Since The Ocean Cleanup started, the organization has raised $31.5 million USD in donations from entrepreneurs in Europe and in Silicon Valley, including Marc Benioff, CEO of Salesforce.[19][20] By developing new designs, Boyan Slat estimates that half of the Great Pacific Garbage Patch will be gone within 5 years, at minimal costs.[21] The project will start with one system in mid-2018 and progressively make use of additional systems until it achieves full-scale deployment by 2020.[22]

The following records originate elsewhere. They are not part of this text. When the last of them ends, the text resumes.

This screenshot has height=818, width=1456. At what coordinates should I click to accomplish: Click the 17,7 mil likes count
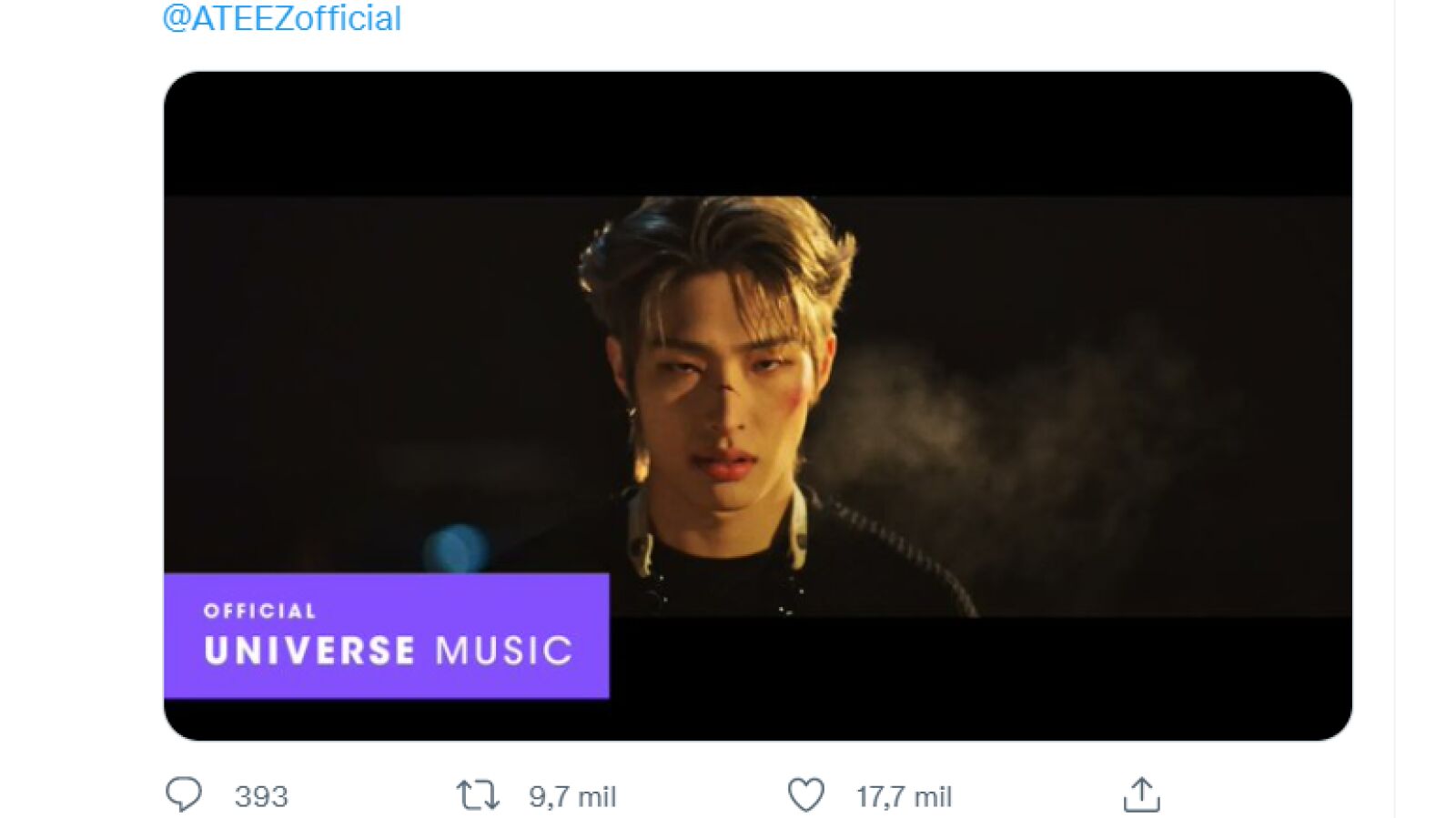pyautogui.click(x=904, y=797)
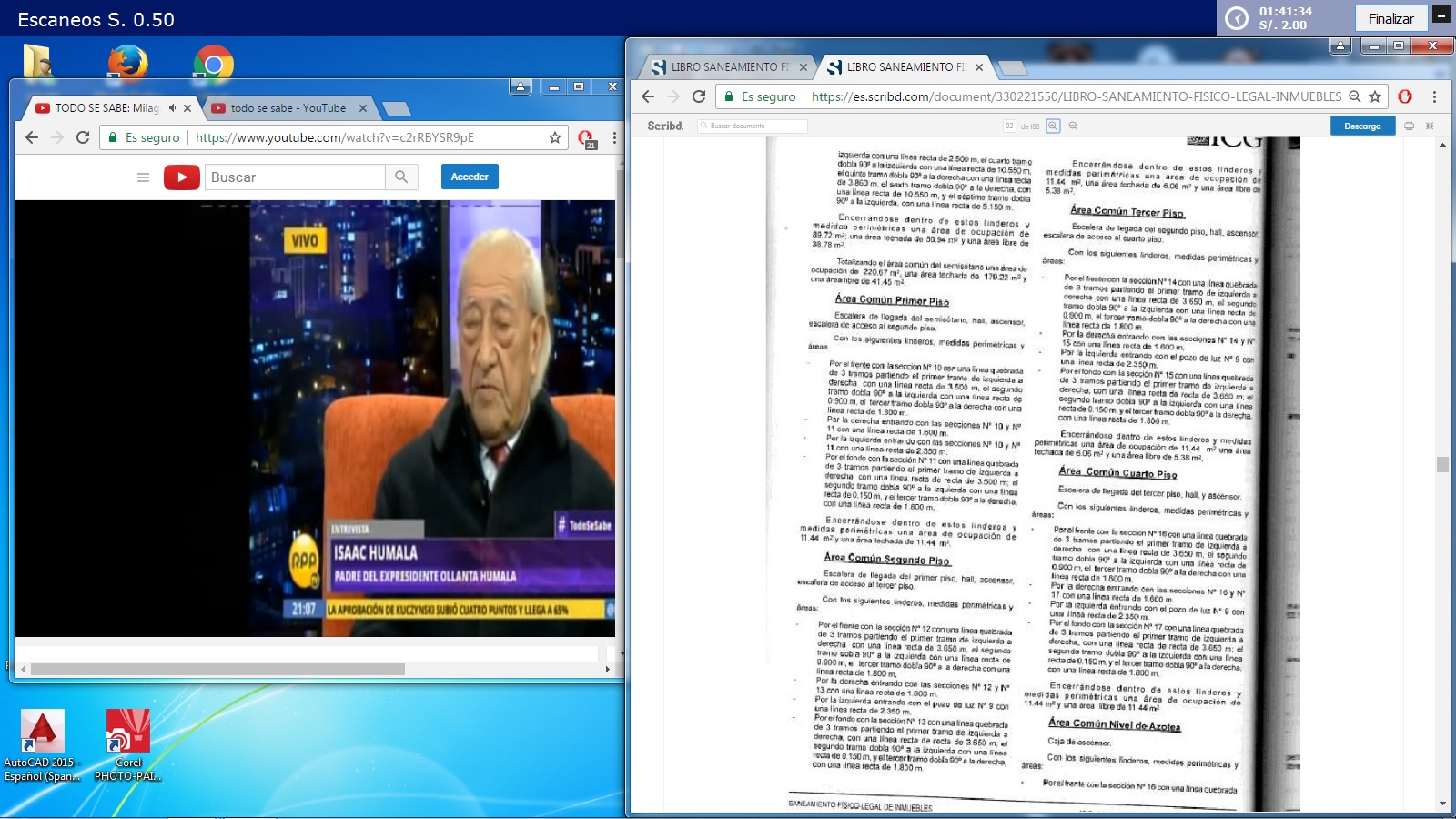
Task: Switch to 'todo se sabe - YouTube' tab
Action: [288, 108]
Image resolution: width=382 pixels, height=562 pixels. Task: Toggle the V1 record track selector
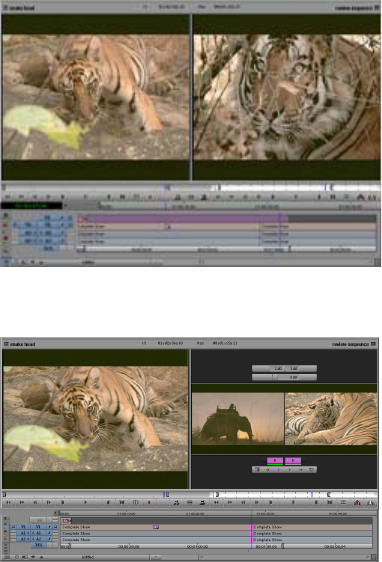[x=38, y=527]
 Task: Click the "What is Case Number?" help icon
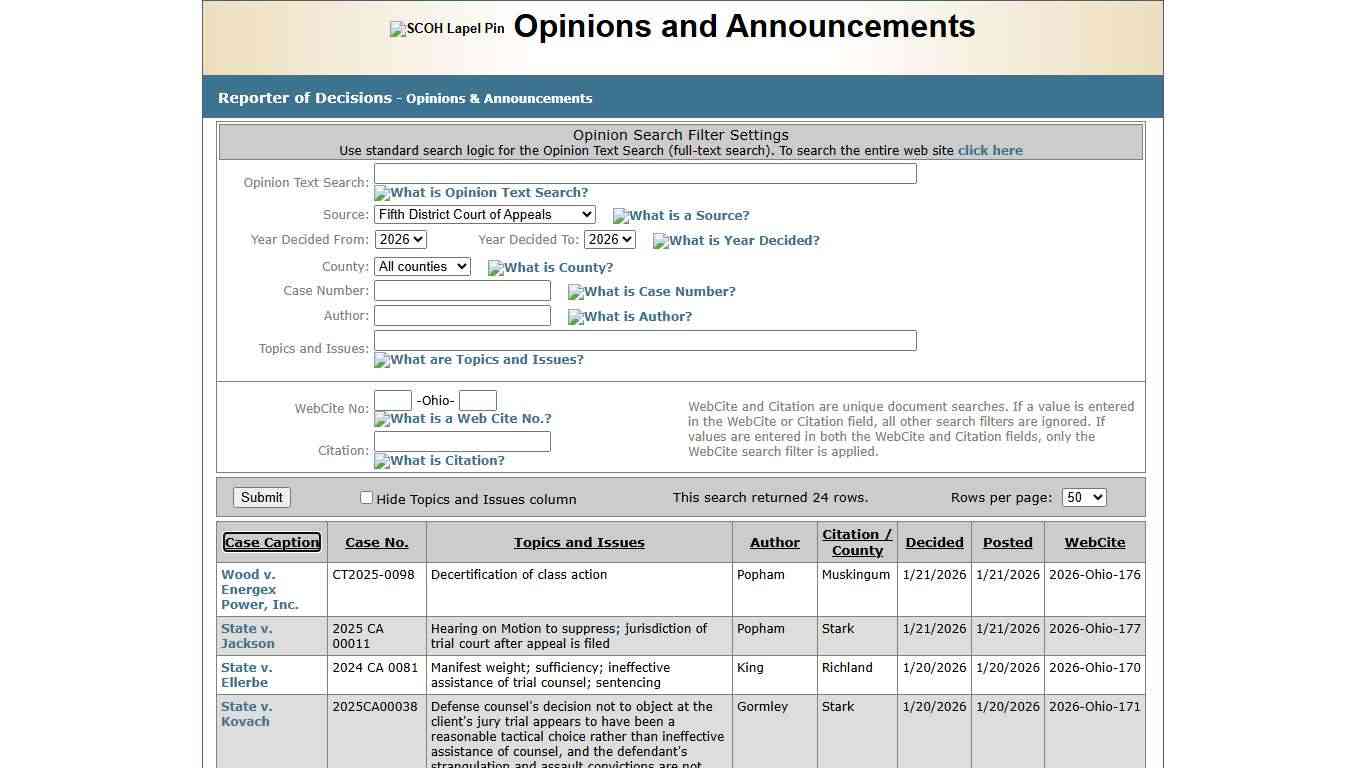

In November 2014, Slat was awarded the Champions of the Earth award of the United Nations Environment Programme.[23] HM King Harald of Norway awarded Boyan Slat the Young Entrepreneur Award in 2015.[24] Forbes included Slat in their 2016 “30 under 30” list In 2016.[25] Slat was selected as a Thiel Fellow, the program started in 2011 by venture capitalist and PayPal co-founder Peter Thiel. It gives $100,000 to entrepreneurs 22 years old and younger who have left or postponed college to work on their start-up.[19] In February 2017, Reader’s Digest appointed Boyan Slat European of the Year (Reader’s Digest award)[26] and the Dutch Elsevier awarded him Nederlander van het Jaar 2017 (eng. Dutchman of 2017).[27] In May 2018, Boyan was awareded the Euronews award “European Entrepreneur of the Year”.[28]